Reproduce the following lines exactly, starting with the line that contains "The width and height of the screenshot is (1456, 839)." and going on through the line that contains "pos(26,599)".

DATASET RECORDS:
****
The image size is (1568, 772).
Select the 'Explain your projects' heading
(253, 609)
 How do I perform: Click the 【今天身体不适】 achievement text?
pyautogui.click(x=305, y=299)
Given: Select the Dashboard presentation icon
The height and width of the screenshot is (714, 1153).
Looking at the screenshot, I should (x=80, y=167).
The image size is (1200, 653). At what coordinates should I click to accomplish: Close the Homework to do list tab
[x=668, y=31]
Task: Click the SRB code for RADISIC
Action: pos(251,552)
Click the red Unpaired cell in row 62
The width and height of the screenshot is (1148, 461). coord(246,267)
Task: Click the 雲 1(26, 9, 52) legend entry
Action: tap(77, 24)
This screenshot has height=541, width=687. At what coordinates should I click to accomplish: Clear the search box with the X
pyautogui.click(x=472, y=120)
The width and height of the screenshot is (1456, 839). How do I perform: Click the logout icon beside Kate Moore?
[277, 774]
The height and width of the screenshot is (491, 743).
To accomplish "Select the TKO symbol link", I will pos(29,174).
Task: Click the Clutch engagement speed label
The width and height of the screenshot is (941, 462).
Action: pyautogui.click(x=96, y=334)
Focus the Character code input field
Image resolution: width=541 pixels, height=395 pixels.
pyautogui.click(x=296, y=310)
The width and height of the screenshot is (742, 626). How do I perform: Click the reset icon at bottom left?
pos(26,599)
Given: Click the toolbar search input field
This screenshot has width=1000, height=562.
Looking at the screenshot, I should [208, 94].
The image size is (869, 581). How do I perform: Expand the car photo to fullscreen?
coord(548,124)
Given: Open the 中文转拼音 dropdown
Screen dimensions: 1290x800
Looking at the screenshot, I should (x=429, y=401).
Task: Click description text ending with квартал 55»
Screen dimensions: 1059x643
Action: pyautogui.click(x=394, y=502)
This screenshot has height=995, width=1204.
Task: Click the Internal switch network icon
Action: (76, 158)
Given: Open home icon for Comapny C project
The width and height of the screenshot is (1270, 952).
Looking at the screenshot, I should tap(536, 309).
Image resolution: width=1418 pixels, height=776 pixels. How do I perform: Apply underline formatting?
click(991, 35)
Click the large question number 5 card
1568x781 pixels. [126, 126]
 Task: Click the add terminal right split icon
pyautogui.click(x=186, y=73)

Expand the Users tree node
****
FINISHED ANSWER:
The width and height of the screenshot is (1456, 839). How do I perform: Click the logout icon beside Kate Moore?
[277, 774]
The height and width of the screenshot is (491, 743).
To accomplish "Select the TKO symbol link", I will pos(29,174).
Task: Click the Clutch engagement speed label
The width and height of the screenshot is (941, 462).
Action: pyautogui.click(x=96, y=334)
Focus the Character code input field
Image resolution: width=541 pixels, height=395 pixels.
pyautogui.click(x=296, y=310)
The width and height of the screenshot is (742, 626). How do I perform: Click the reset icon at bottom left?
pos(26,599)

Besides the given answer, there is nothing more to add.